Review
'An important and timely book about a topic that will be of interest to all global leaders.' -- Professor Warren Bennis, Author of Leaders
'Systematic and eminently sensible... [A] helpful exposition of the need to balance Western and Chinese business methods.' -- China-Britain Business Review, September 2006
'Wang offers sound advice to business leaders planning on making the long march east... [A] timely, well-informed book.' -- Business Voice, the CBI magazine, September 2006
'[A] valuable reference guide' -- Financial Management, the CIMA magazine, Dec/Jan 2006/07
Product Description
Filling the gaps between a business school education and the China business reality, The China Executive is also a definitive text for business school students, in particular MBA students, around the world.
From the Publisher
"Western business leaders tend to presume too much and underestimate the difficulties of doing business in China. Taking a few leaves out of Wei Wang's book could help."
By Stefan Stern, Management Columnist of the Financial Times, Special for Business Voice, September 2006.
"China tantalises executives with its promise of riches, but also with the threat of muscular and strengthening competition. How to engage with this fast-growing market of 1.3 billion people - or, as Procter & Gamble has put it, a land of 2.6 billion armpits?
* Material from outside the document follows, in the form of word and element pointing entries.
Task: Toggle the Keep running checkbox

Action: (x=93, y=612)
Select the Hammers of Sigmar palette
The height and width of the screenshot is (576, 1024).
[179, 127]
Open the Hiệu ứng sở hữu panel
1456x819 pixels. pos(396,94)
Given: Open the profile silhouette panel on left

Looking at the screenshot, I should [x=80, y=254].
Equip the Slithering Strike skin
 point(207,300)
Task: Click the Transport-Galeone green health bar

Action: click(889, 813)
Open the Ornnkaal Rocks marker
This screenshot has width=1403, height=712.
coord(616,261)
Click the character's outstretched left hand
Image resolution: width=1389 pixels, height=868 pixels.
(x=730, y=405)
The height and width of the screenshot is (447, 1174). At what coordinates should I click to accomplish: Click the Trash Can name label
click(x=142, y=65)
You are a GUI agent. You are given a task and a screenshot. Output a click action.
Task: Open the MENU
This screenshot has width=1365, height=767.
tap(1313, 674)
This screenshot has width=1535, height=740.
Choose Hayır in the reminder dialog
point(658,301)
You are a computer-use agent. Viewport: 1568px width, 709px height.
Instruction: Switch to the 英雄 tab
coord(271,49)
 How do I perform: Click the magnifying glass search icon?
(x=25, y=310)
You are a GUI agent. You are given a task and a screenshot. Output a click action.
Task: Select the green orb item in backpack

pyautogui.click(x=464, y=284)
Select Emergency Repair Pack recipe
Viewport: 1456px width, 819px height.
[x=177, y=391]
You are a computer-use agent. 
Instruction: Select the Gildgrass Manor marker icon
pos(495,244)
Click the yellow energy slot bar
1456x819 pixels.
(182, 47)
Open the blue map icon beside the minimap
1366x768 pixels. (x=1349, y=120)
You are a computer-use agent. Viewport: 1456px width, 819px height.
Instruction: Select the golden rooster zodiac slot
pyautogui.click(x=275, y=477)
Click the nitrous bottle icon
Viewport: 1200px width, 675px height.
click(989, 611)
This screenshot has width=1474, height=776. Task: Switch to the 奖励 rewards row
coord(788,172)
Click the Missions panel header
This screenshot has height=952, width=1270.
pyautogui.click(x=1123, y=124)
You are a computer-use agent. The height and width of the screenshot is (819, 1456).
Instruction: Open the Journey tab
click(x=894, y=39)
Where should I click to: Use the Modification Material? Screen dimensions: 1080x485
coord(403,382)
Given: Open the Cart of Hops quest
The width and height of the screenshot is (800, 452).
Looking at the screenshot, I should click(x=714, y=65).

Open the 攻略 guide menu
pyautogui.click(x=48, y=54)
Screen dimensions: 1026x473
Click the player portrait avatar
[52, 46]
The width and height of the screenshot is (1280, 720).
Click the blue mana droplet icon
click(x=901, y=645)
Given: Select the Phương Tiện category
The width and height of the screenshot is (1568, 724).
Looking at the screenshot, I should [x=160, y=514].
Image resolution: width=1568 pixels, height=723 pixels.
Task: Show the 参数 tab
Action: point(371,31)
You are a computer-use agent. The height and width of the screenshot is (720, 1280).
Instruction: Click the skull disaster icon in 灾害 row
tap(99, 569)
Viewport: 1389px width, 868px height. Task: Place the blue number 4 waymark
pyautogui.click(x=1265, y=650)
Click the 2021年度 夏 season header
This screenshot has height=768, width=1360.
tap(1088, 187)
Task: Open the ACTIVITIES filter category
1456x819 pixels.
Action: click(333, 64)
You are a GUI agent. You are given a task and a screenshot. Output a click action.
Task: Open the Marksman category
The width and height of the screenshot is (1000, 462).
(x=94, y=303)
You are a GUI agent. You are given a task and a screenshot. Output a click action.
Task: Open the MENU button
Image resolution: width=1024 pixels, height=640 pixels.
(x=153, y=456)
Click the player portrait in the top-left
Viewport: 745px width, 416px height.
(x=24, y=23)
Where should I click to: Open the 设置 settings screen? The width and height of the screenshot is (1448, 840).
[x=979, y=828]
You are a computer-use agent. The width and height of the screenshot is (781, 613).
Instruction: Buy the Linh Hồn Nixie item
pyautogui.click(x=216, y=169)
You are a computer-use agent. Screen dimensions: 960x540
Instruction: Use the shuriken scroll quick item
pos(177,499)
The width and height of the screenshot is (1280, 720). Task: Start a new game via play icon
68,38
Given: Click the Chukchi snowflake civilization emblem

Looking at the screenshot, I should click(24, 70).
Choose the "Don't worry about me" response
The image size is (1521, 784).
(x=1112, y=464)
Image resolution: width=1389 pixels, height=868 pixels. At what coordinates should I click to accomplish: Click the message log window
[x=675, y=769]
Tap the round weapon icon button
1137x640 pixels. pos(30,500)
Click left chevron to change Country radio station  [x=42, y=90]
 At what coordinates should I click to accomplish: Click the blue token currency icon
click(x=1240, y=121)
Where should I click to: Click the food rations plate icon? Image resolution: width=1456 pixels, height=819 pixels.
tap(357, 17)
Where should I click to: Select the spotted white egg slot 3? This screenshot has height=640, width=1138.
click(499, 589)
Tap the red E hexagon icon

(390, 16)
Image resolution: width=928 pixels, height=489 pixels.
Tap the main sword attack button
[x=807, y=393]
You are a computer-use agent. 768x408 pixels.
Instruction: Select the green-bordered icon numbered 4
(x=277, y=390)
Wei Wang is ideally placed to help. A Chinese national, he took an MBA at Loughborough University in the 1980s, and has been engaged on Anglo-Chinese (or should that be Sino-Western?) projects ever since for multinationals and investment companies. He is managing director of 2W China Investment Consulting, a firm that specialises in advising businesses on their strategic investments in China. (He also runs an online forum at TheChinaForum.com.)
In his book Wang offers sound advice to business leaders planning on making the long march east. His broad message is that we tend to presume too much and underestimate the difficulties for foreigners trying to do business in China. The good news is that there is lots of business to be done by those who take the right approach.
There are four critical skills needed to find a suitable business partner in China, Wang says. First, China is a connections-based society, rather than a rules-based society. Second, you need the ability to interpret both 'analysis- and intuition-based methods', China being a market (and culture) where hard data is only part of the story. Third, choosing a partner well, based on location and your strategic aims, is vital. And fourth, negotiate wisely according to Chinese principles, where 'a contract may seem to be only a draft' as a basis for an ongoing relationship.
Western business schools, Wang says, have concentrated too much on sophisticated analysis and failed to see 'what business really is and how it can be successfully done'. Nowhere is this insight more valuable than in China, where relationships, tact and understanding the concept of 'face' (or public standing, reputation and esteem) are so vital.
The pull of China is stronger than ever but it is important not to be carried away. Huge doubts remain over the solidity of its banking sector. Corruption and bribery are widespread. And despite extraordinary economic growth, exports and inward investment, many foreign firms in China feel they are not always on a level playing field. Where is the protection from intellectual property piracy, and equal access to an open and transparent regulatory regime?
Tensions with China's trading partners are growing, as we saw earlier this year in the 'bra wars' with the European Union. This is a highly complex, if potentially rewarding market. Wei Wang has several important insights to share in this timely, well-informed book."
About the Author
Previously, Dr Wang had been at the core of developing a number of Sino-Western joint ventures in China for a multi-billion dollar British multinational, and was managing director of a US$25 million dollar pharmaceutical joint venture. His first-hand experiences covering the whole process of making an investment in China, his ability to see things simultaneously from both Western and Chinese perspectives, and his broadly based education in both China and the West including a PhD in manufacturing engineering and an MBA from Loughborough University make him eminently qualified to tackle this immensely multidisciplinary and highly challenging subject.